• Aim of the exercise:
State the number of lines in the records beneath that hold the word "resolution", and add nothing.

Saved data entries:
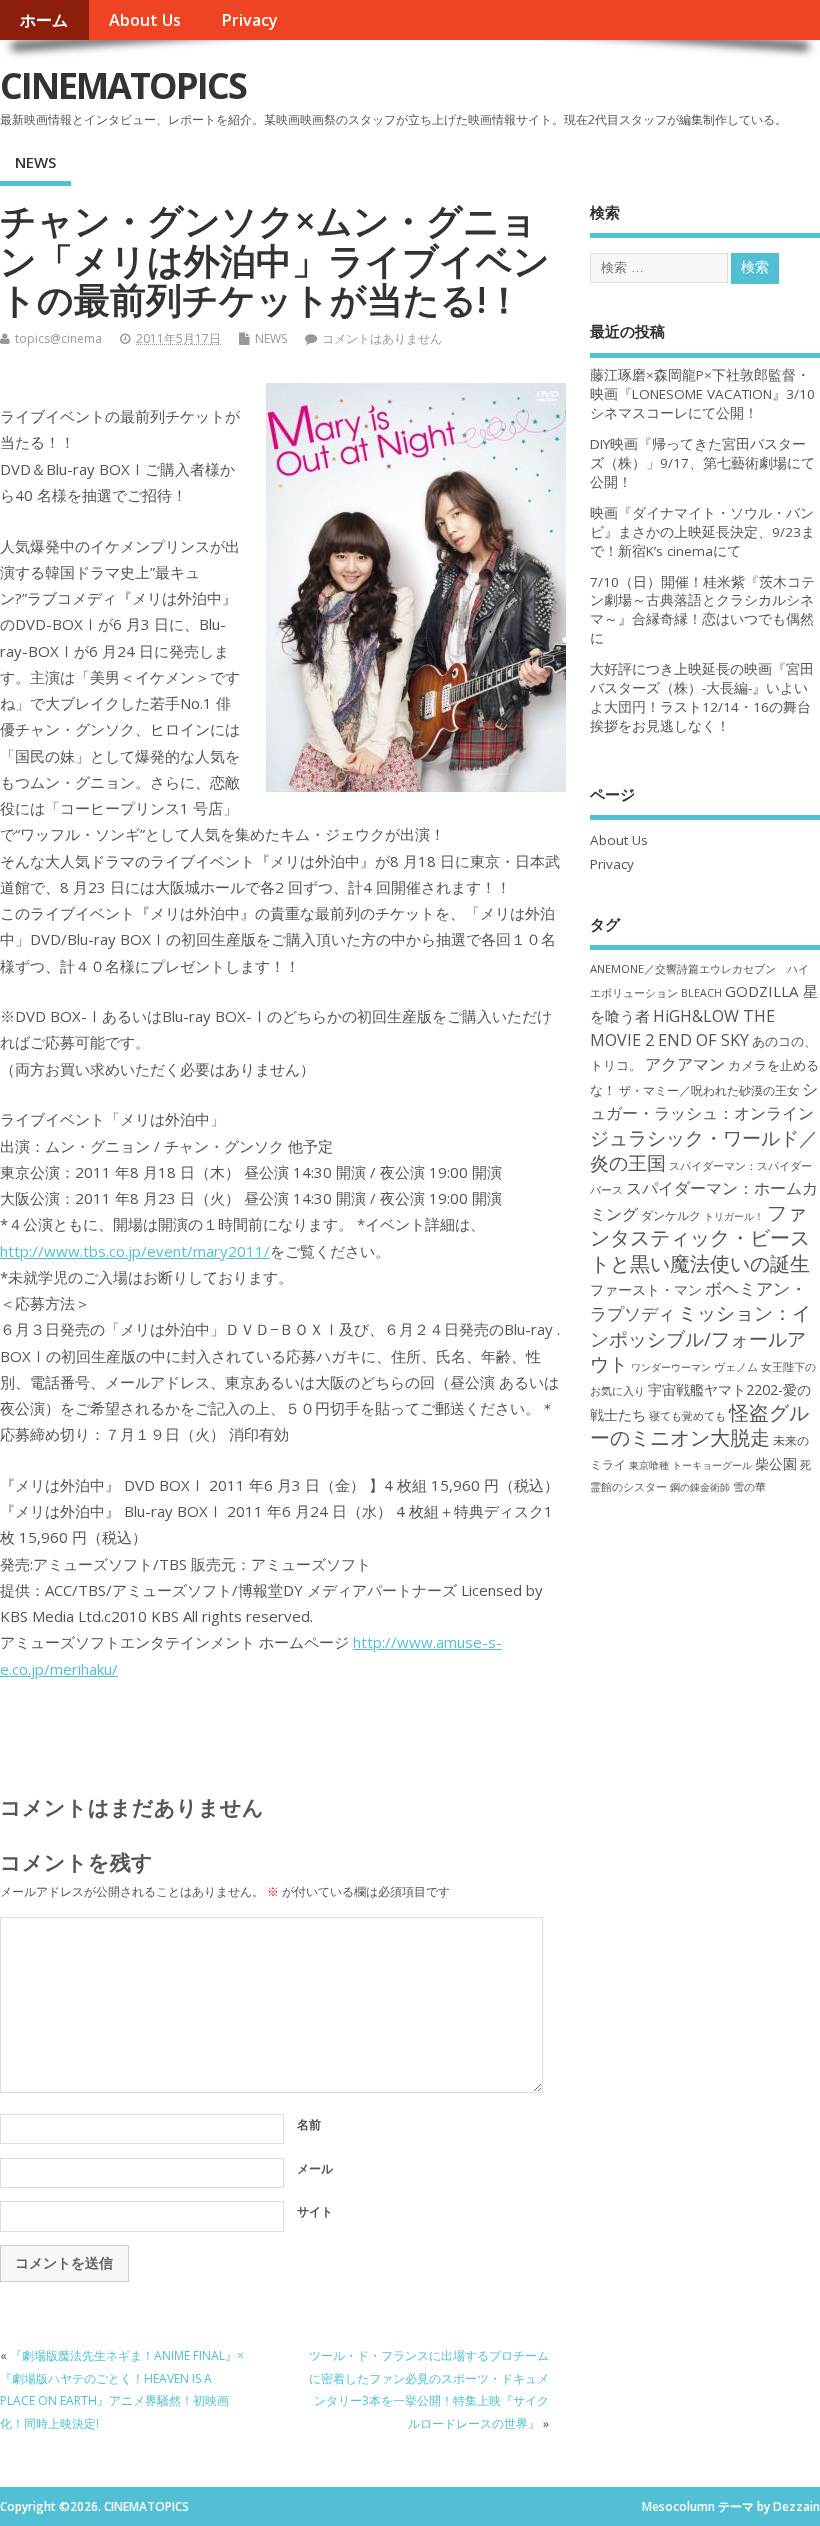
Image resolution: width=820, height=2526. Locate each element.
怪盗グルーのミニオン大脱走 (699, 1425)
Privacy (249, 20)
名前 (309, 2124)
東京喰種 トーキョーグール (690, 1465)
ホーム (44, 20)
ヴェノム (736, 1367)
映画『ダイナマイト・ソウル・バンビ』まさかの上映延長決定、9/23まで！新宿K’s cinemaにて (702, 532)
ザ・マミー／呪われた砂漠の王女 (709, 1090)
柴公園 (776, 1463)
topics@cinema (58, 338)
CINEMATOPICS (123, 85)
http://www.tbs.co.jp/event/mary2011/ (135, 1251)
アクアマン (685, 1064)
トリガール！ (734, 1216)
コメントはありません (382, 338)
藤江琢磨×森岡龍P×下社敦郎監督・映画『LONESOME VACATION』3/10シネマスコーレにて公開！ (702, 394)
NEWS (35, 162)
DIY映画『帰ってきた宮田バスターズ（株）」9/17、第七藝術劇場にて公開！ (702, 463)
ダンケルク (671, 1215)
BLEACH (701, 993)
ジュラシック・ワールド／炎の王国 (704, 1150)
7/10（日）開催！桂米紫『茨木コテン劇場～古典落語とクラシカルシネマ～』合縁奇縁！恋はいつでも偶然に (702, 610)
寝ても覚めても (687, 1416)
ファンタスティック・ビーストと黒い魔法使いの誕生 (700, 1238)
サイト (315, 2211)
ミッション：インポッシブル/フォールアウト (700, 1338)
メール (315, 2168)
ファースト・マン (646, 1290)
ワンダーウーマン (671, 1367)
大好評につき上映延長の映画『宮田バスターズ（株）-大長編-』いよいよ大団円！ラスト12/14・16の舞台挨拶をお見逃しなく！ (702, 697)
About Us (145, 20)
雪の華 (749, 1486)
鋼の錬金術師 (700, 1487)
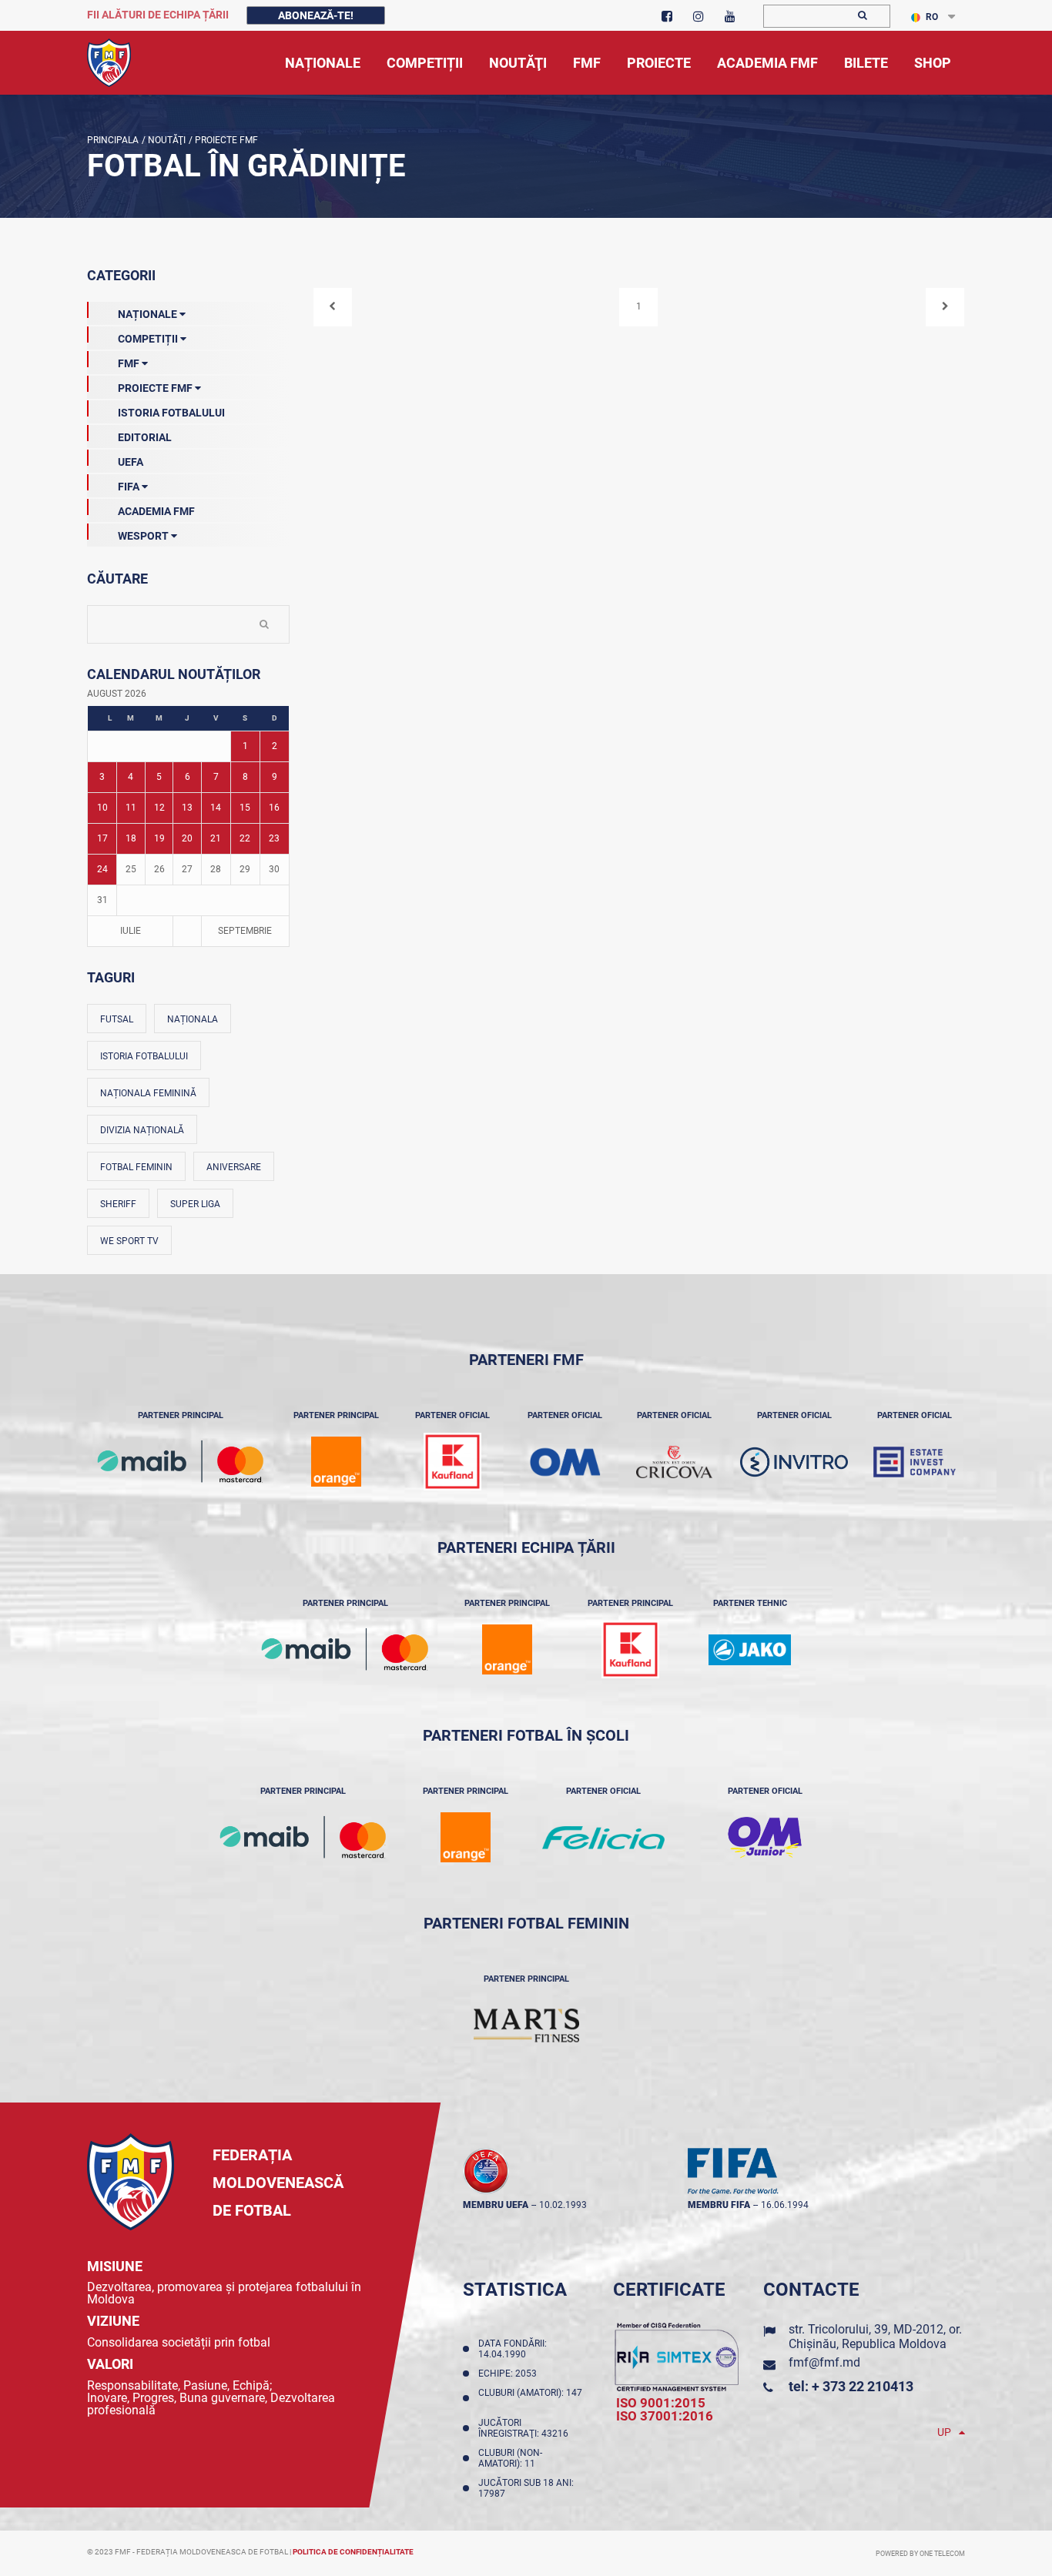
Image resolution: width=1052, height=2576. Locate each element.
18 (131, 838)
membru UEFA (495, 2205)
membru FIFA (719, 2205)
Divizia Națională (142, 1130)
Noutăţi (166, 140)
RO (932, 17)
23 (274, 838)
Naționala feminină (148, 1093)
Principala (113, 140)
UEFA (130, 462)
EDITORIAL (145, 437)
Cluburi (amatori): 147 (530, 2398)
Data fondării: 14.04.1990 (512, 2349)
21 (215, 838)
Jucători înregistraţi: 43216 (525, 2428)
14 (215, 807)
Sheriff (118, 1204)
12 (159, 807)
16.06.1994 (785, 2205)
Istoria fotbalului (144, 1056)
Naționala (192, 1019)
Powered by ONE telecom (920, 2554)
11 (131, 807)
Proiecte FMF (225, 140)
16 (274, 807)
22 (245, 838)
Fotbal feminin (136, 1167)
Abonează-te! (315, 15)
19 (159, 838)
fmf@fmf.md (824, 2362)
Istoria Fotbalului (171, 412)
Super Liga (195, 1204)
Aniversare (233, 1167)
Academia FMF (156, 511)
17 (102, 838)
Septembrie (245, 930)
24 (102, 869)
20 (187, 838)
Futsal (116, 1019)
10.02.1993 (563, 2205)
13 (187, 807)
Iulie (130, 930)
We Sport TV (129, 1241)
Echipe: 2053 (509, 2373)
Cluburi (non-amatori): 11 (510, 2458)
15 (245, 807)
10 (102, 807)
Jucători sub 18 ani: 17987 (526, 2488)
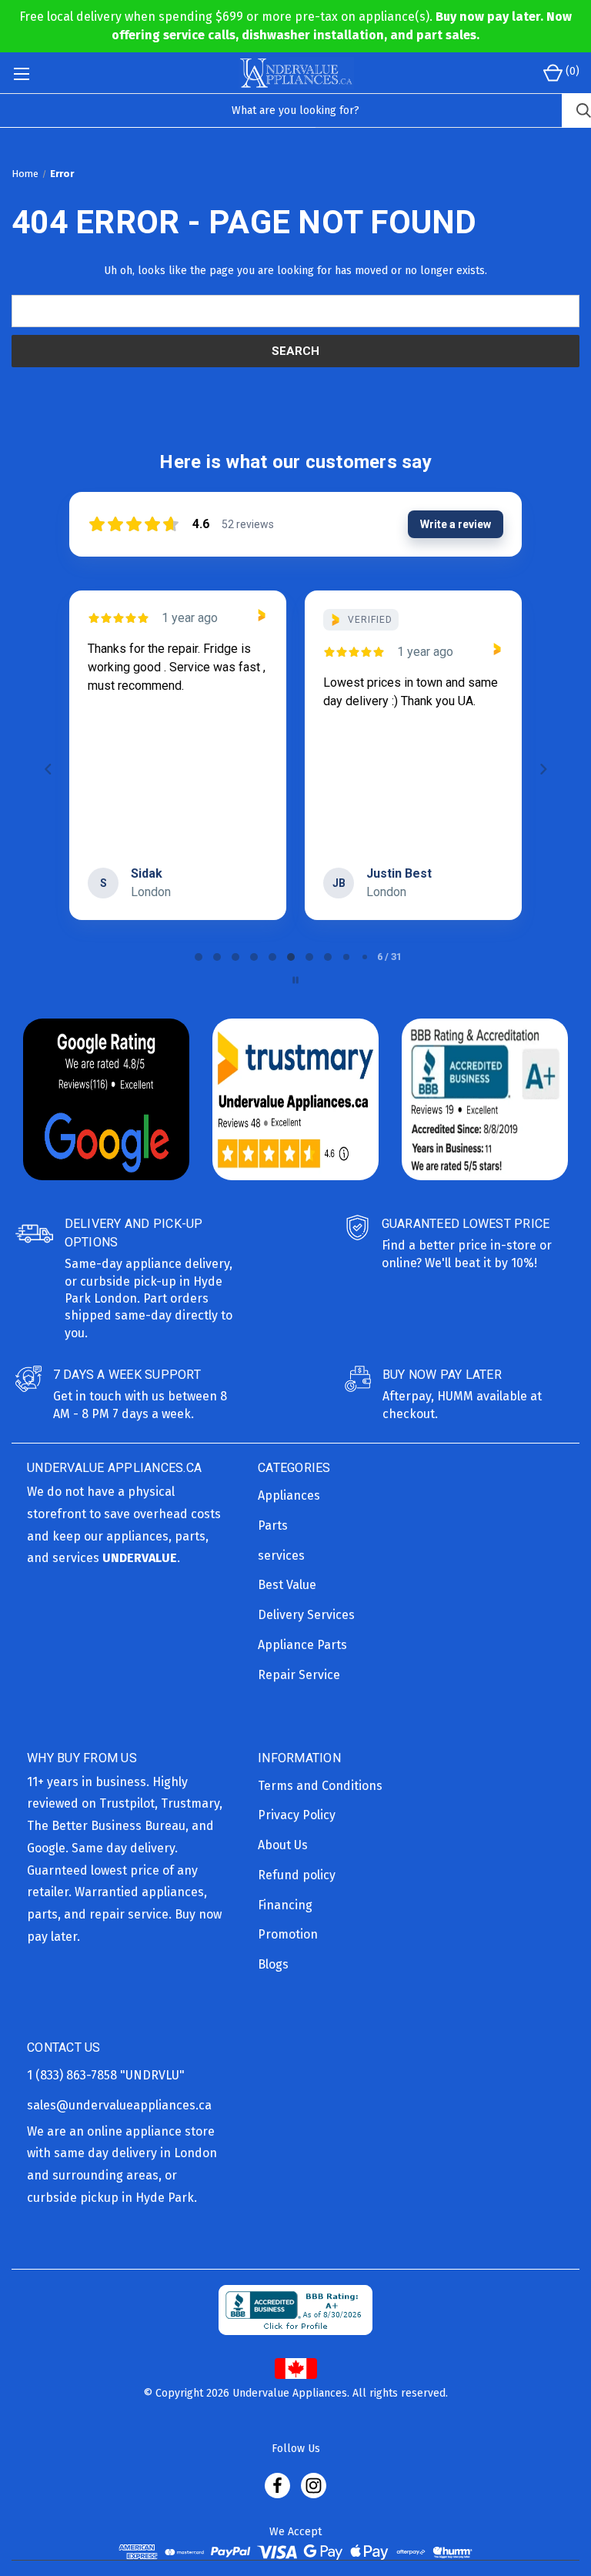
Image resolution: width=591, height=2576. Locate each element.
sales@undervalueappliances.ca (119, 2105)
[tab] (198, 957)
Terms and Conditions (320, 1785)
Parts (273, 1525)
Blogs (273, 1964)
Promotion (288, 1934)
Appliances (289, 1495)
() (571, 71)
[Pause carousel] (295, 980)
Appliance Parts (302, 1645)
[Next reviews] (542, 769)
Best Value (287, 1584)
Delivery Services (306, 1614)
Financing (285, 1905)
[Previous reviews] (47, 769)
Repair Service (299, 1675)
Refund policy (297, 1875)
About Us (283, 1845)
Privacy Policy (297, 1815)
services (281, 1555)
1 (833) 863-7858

• Exercise response:
3